Luiz Geraldo Mazza
As intervenções políticas em decisões do Banestado foram comuns em todo o caso da Banestado Leasing: agora ela aparece na forma de uma nota oficial, não bem caracterizada, já que não se sabe quem a assina, tentando modificar tudo aquilo que foi apurado em sindicâncias internas e nas investigações policiais ao ensaiar uma defesa do ex-dirigente daquele setor, Osvaldo Magalhães dos Santos, em cuja gestão se deram todas as anomalias. É claro que fazendo isso, cuida Jaime Lerner de absolver-se também de responsabilidades indiretas, já que, apesar do alarido das ocorrências, decidiu promover seu auxiliar a secretário de Estado (Esporte e Turismo) e cuja herança nessa pasta não é desprezível.
No andamento das ações na Justiça, novamente o Palácio Iguaçu pressionou o setor jurídico do banco a rever a denúncia contra o ex-governador de Sergipe João Alves Filho, o que era impossível, de vez que já havia sido acolhida. E voltou ao exercício de pressão, para descaracterizar a inadimplência do contratante, impondo que se processasse o parcelamento da dívida. Com a consumação dessa medida, João Alves teve fundamento formal para ingressar com a ação contra o próprio Banestado. Vê-se por aí o zelo das pessoas mais pelo dado político do que pelos de natureza técnica e econômico-financeira.

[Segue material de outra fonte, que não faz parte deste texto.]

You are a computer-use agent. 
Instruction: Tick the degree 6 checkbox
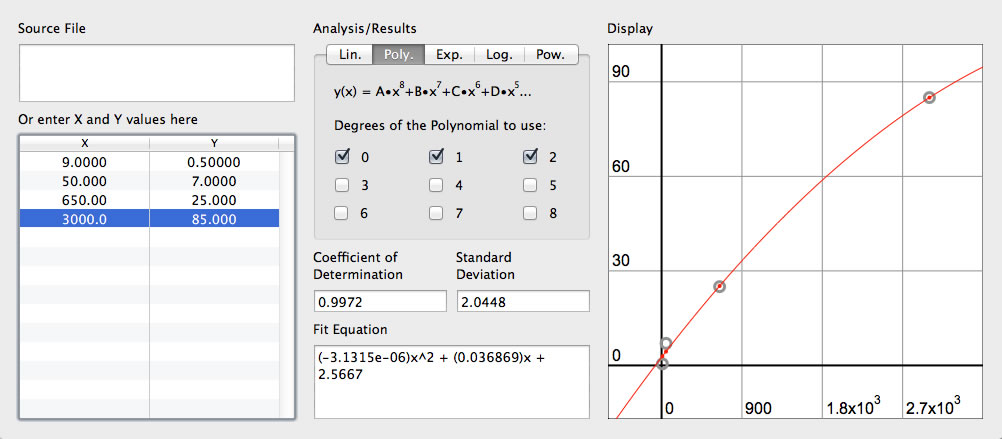point(342,213)
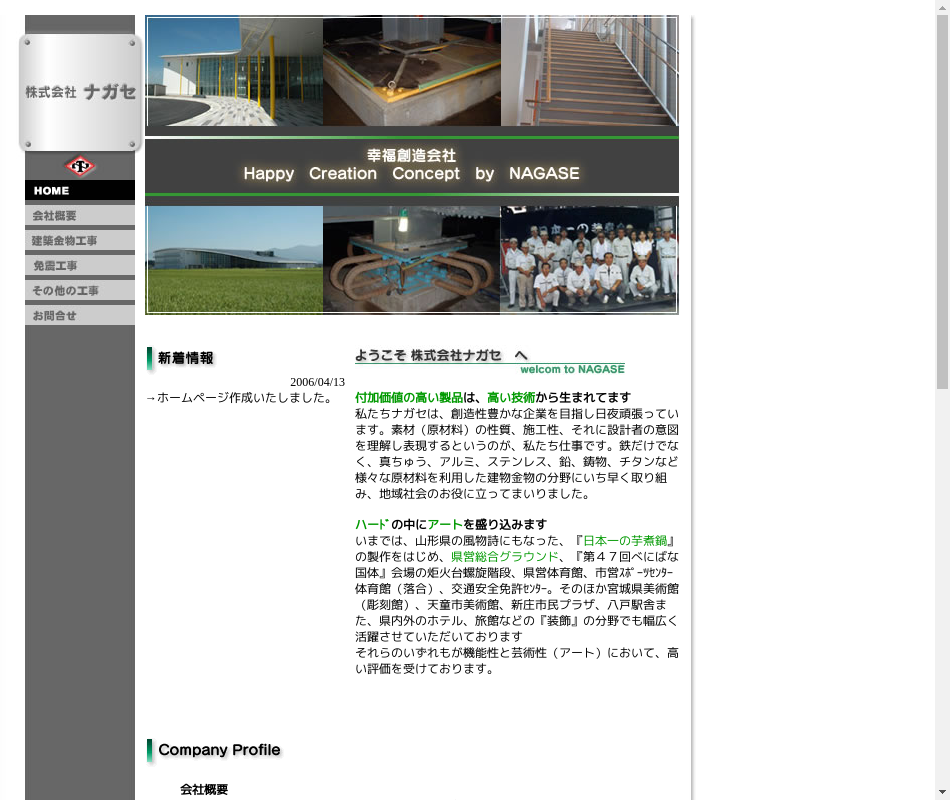
Task: Click the yellow-columned building photo at top left
Action: tap(235, 71)
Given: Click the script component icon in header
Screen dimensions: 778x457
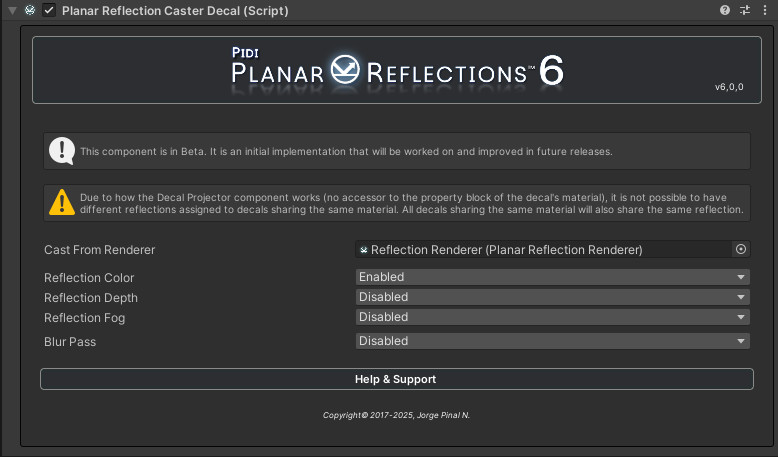Looking at the screenshot, I should pos(30,10).
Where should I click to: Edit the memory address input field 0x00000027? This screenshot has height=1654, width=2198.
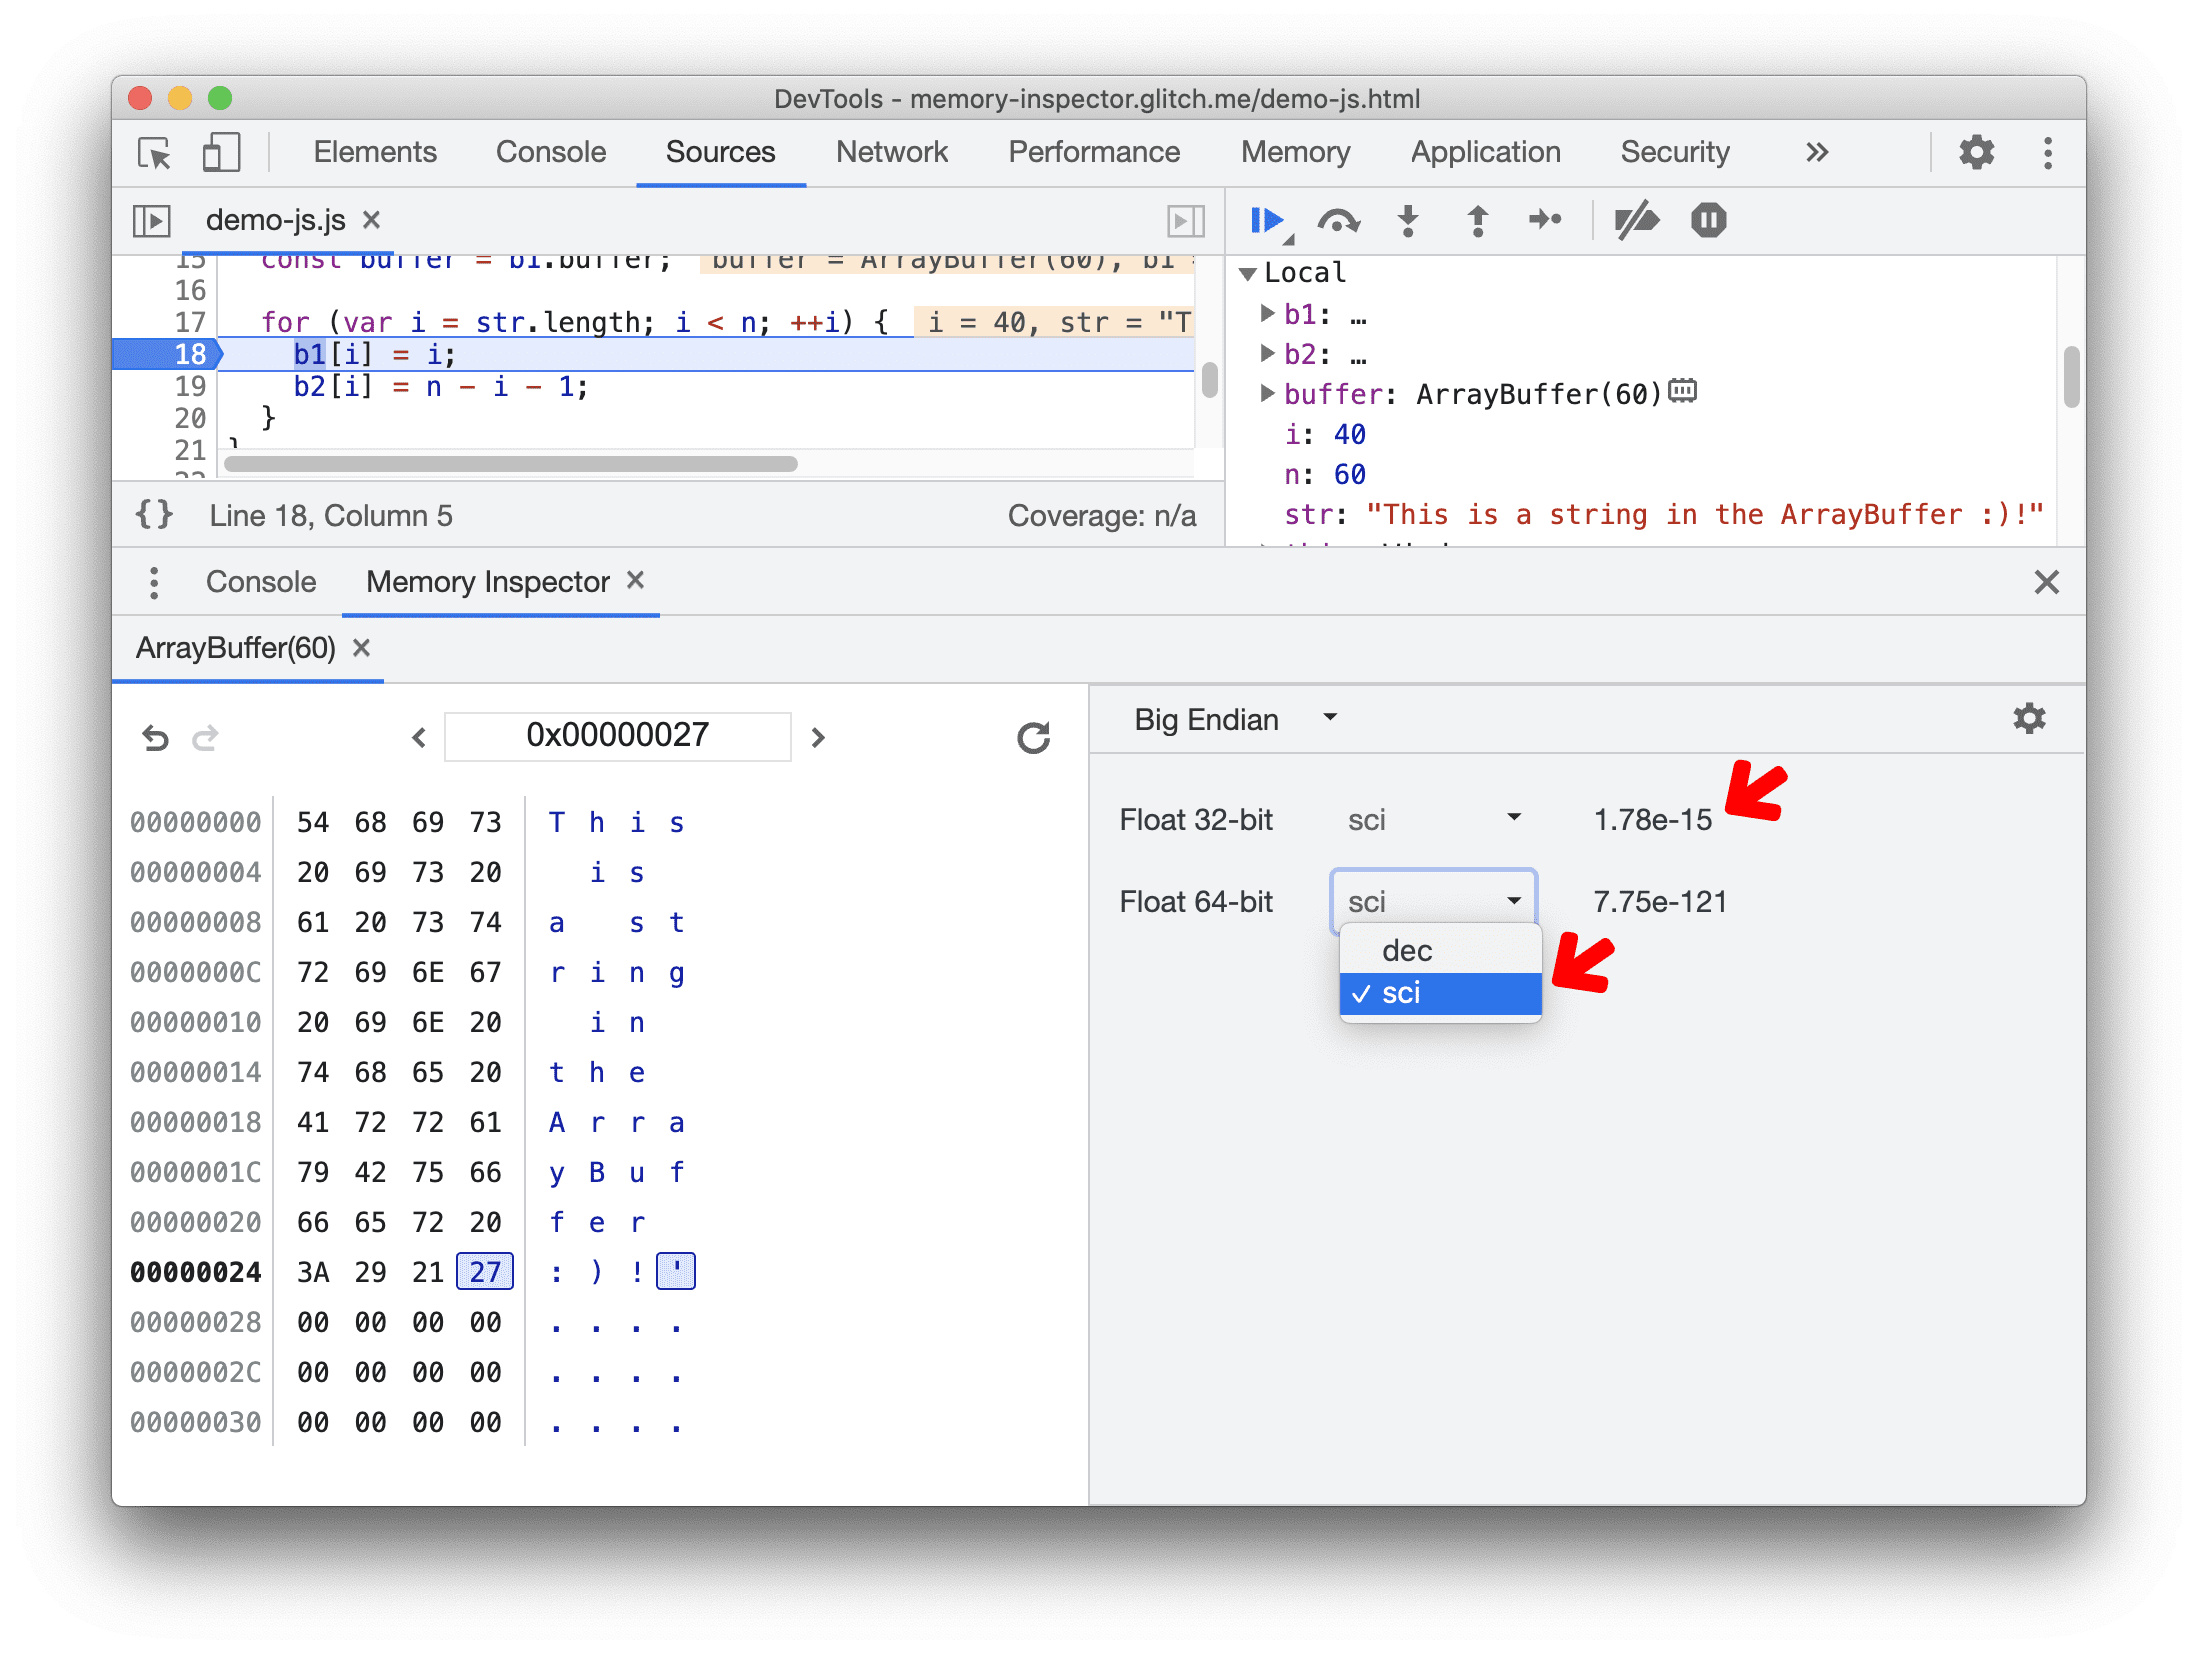[617, 735]
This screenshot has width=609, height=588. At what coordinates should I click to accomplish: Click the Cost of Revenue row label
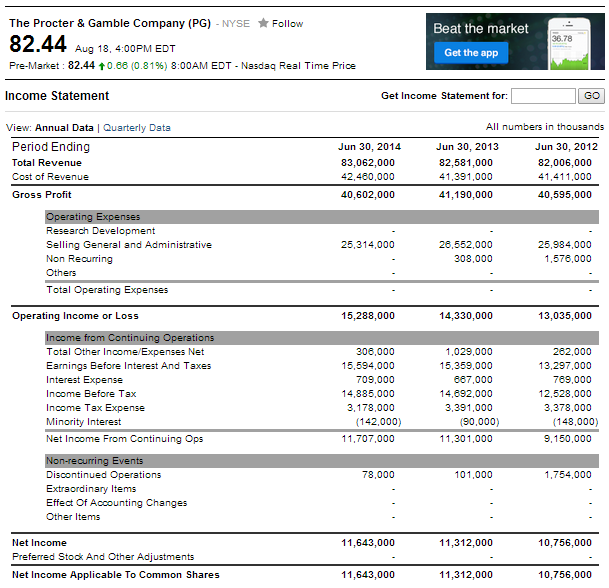tap(50, 177)
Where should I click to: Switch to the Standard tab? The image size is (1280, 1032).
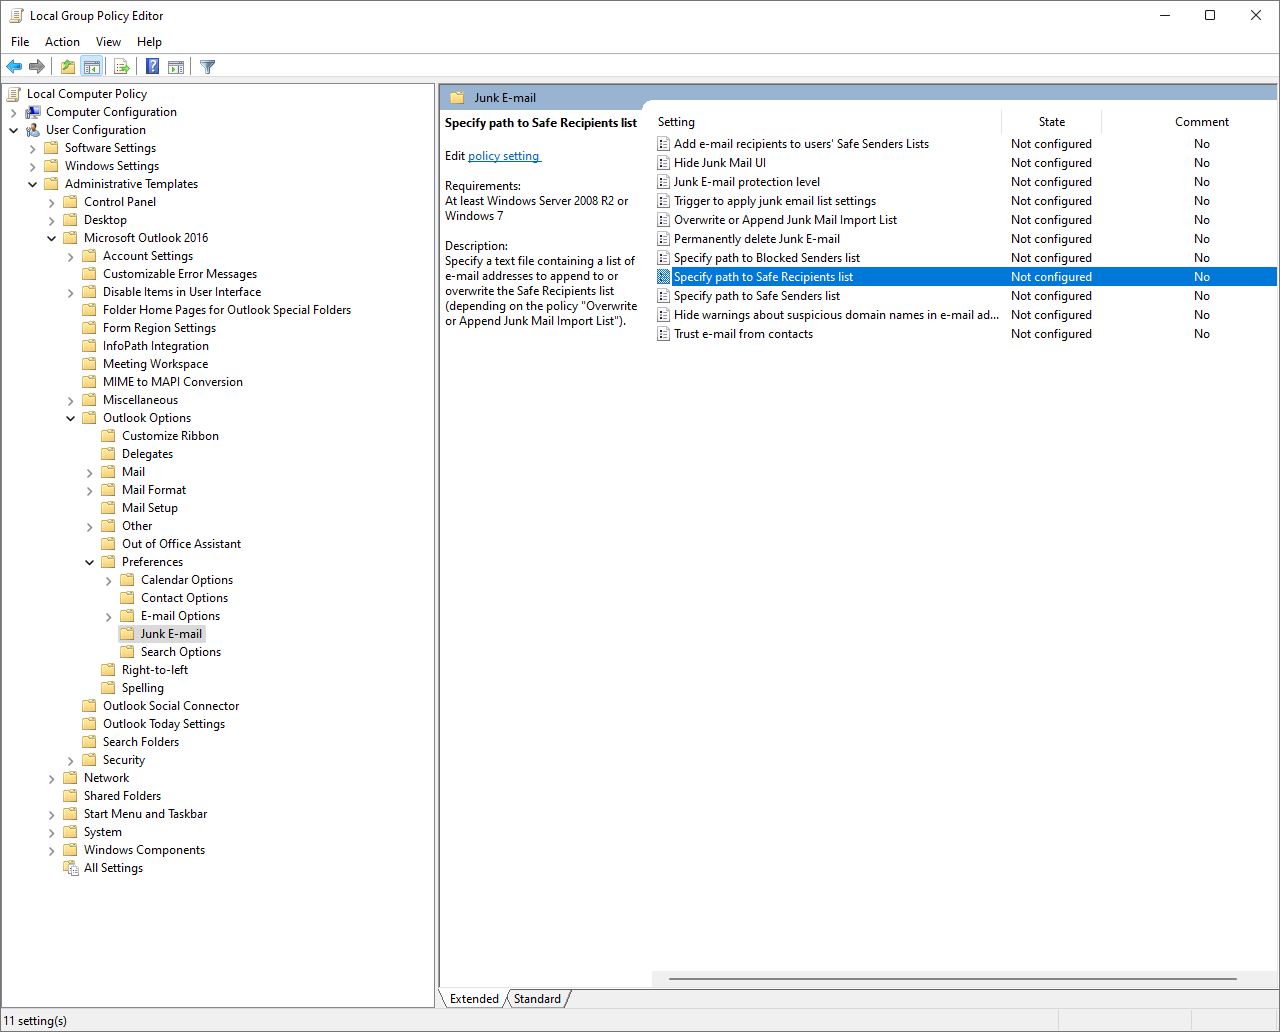click(x=537, y=998)
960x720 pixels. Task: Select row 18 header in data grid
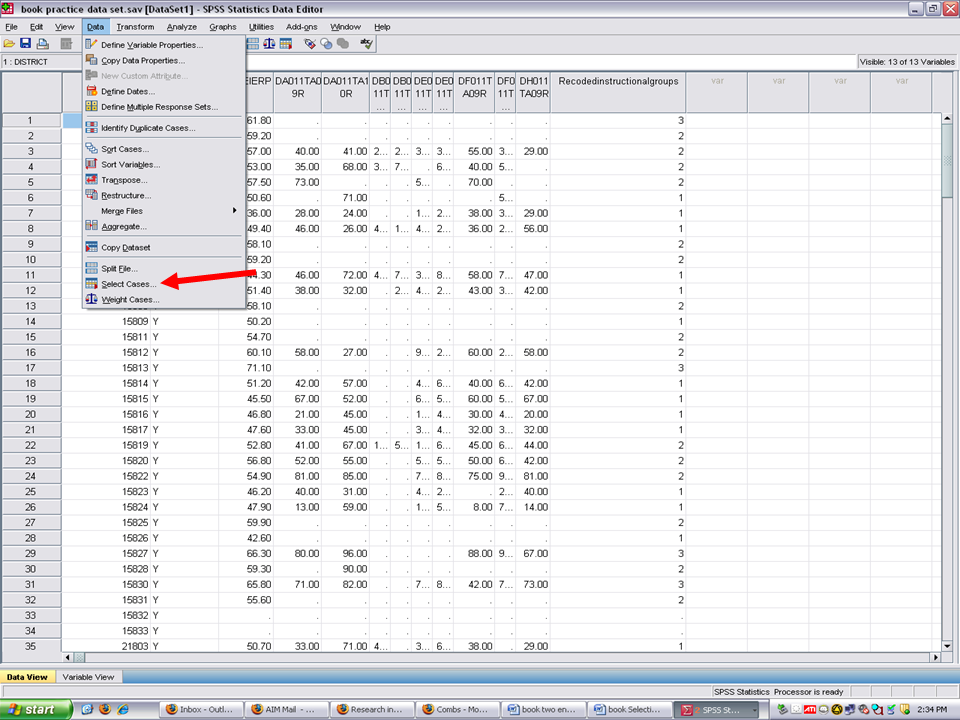tap(31, 383)
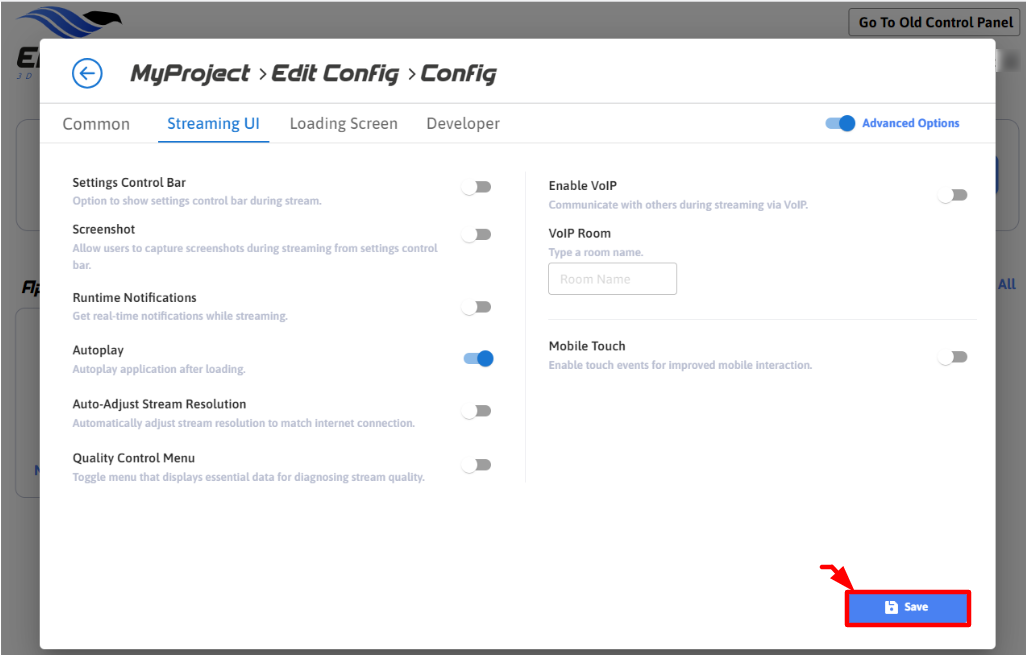1026x655 pixels.
Task: Open the Loading Screen tab
Action: pyautogui.click(x=343, y=124)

A presunção de favorecimento está nítida na circunstância de o escritório do deputado federal Joaquim dos Santos Filho, pai de Osvaldo, ter sido apontado como domicílio de um dos contratantes sergipanos. Esse dado primário é eloquente demais para sofrer qualquer tipo de desprezo.
O açodamento com que se deram tantas aventuras na Leasing e na Corretora (nesta o prejuízo é maior e a festa igualmente em cima dos títulos estaduais) mostra que o governo apostou no saneamento do banco para metabolizar todas as deformações praticadas, estabelecendo aí uma espécie de anistia, um liberou geral na base do quem levou levou quem não levou não leva mais. Jamais saberemos ao certo o impacto exato desse prejuízo. O público em geral é quem paga a conta, e os gozadores, como sempre, divertem-se e, ainda por cima, tomados de furiosa indignação, ameaçam os que acusam e denunciam com o fogo dos infernos.